Hayat o kadar karmaşık bir şey ki insan içinde boğulup gidiyor. Hani derler ya ‘’Balığın deryadan haberi yok! ’’ diye… Biz de bu karmaşık hayatın zorlukları karşısında, insanın romatizma ağrılarına alışması gibi çoğu şeye alışmış durumdayız. Doğal olmayan bir çok
şeyi doğalmış gibi karşılamayı öğreniriz. Alışkanlıklar, kaprisler, önyargılar, hastalıklar.
İnsan nasıl bir akıntıya karşı yüzemez ise, bu alışkanlıklara ve hastalıklara karşı durmanın
da kolay olmadığını biliyoruz. Peki bunu değiştirecek olan kim? İşte bunu değiştirmenin
ve insana mutluluk verecek daha iyi bir hayatın kazanılması da biz insanların elindedir.
Hayat bu karmaşık hale kendiliğinden gelmez. Bu karmaşadan çıkar elde eden bazı güçler vardır. Onlar da hayatın bu şekilde akıp gitmesine hatta kendilerine daha fazla menfaat sağlamak için yeni arayışlar içine girdiklerine de şahit oluyoruz. Tarih örnekleriyle doludur.
Doğanın yasası ‘’etkiye karşı tepki’’ kuralı doğanın bir parçası olan bizler için de geçerlidir.
Sanat o güçlü etkiye karşı bir karşı güç olarak bir tepki olarak doğduğunu iddia edebiliriz.
Bu çabaların en önemli dallarında biridir sanat. Toplumdan çıkar sağlayan azınlıklara karşı
Toplumun çıkarlarını, doğanın çıkarlarını savunan doğal bir gelişmedir diyebiliriz. Ortada
Bir çıkar çatışması olduğuna göre kolay bir iş değildir sanat. Büyük riskler alır üzerine…
Adeta ateşle danstır. Ölümü göze almaktır.
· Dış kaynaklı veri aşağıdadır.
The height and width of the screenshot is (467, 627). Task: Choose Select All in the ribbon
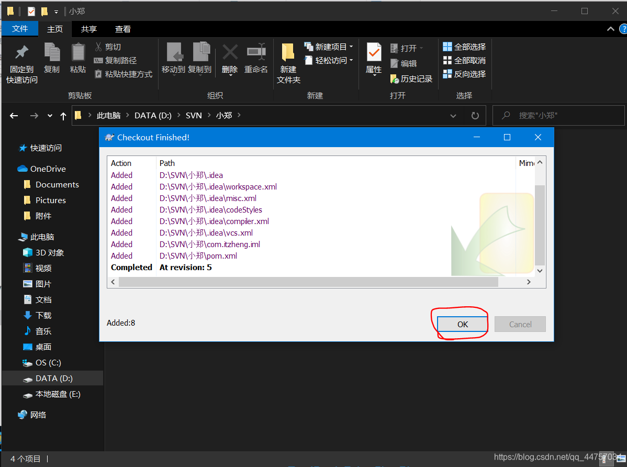(x=464, y=47)
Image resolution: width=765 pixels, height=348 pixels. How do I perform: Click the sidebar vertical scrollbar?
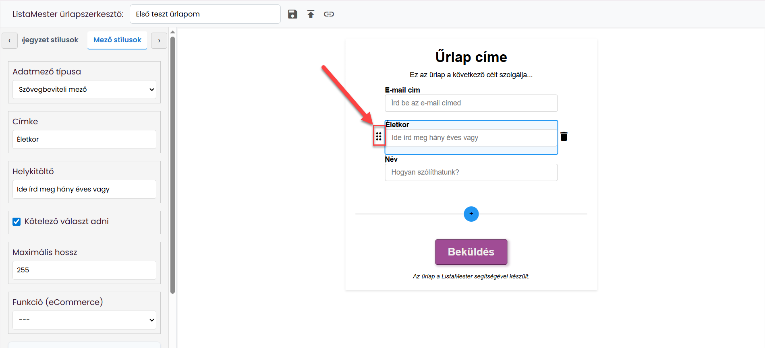(x=173, y=165)
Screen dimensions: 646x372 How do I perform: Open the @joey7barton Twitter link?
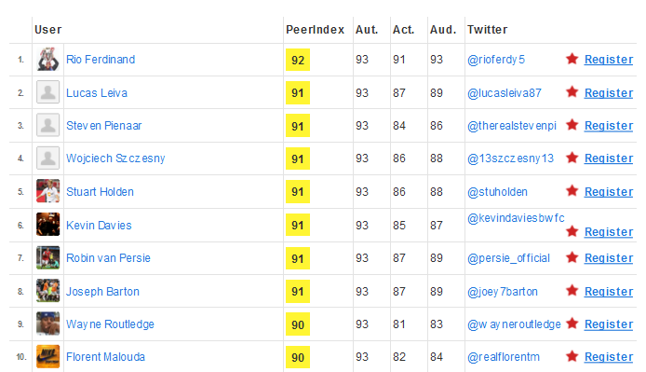point(503,292)
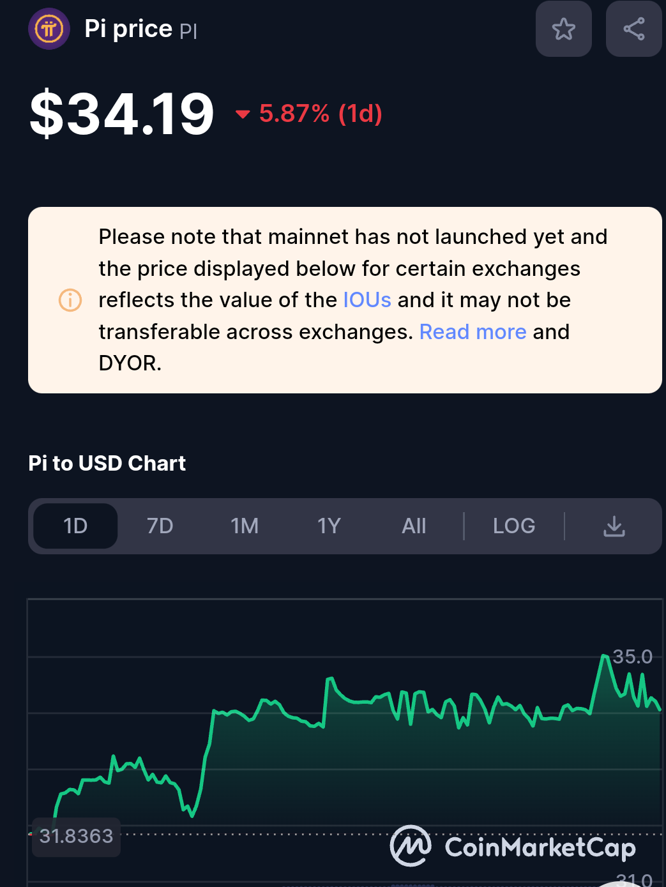Click the 5.87% (1d) change label
Viewport: 666px width, 887px height.
[x=321, y=114]
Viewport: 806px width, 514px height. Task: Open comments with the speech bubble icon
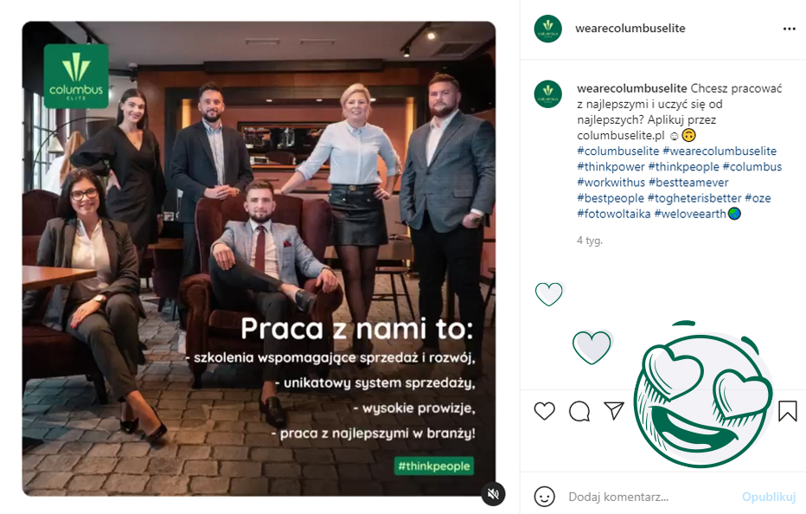coord(579,411)
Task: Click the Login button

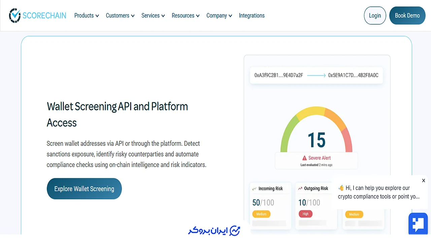Action: (375, 16)
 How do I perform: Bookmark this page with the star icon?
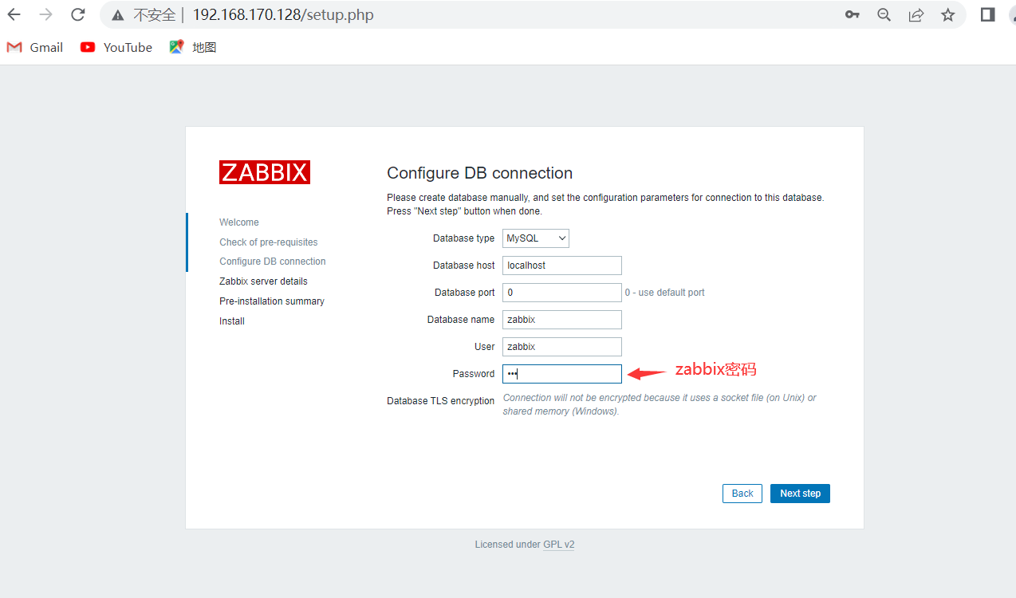[x=947, y=14]
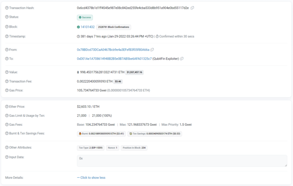This screenshot has width=293, height=186.
Task: Click the $1,557,457.16 value badge
Action: pos(135,72)
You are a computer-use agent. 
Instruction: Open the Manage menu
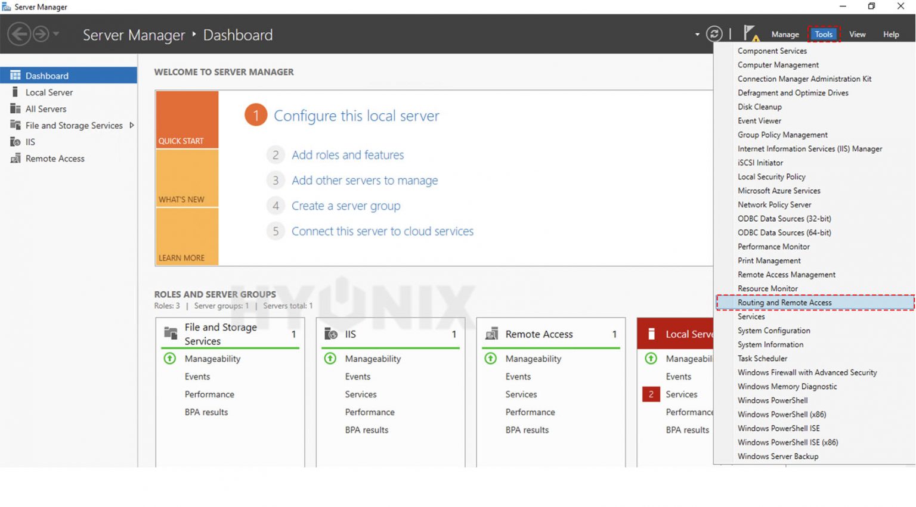coord(785,35)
Çıkarı bozulan affetmez çıkarını bozanı.
Bu nedenle ‘’hem çok şey söylemek hem hiçbir şey söylememek! ’’ demektir, sanat…
Böylesine zor ve riskli bir şey olmasaydı, belki sanat da olmazdı. Sanata gerek kalmazdı.
Söz söylemenin açık konuşmanın zor olduğu yerde, söz söylemeden duramamanın yarattığı şeydir sanat. Onun için sanat eleştirmenleri ve sanatçılar ‘’ ifade edilemeyeni ifade etme’’ olarak özetlemişlerdir sanatı. ‘’Sanat kendi faaliyetlerini yok ederek ilerler araçlarını ele verdiğinde bitmiştir.’’ der.
‘’Sanat iletişimin bir aracıdır… sanatta her gösterge ikili bir özelliğe sahiptir… içeriğin tamamı biçimseldir, her biçim de içerikten dolayı vardır…’’ der Bahtin.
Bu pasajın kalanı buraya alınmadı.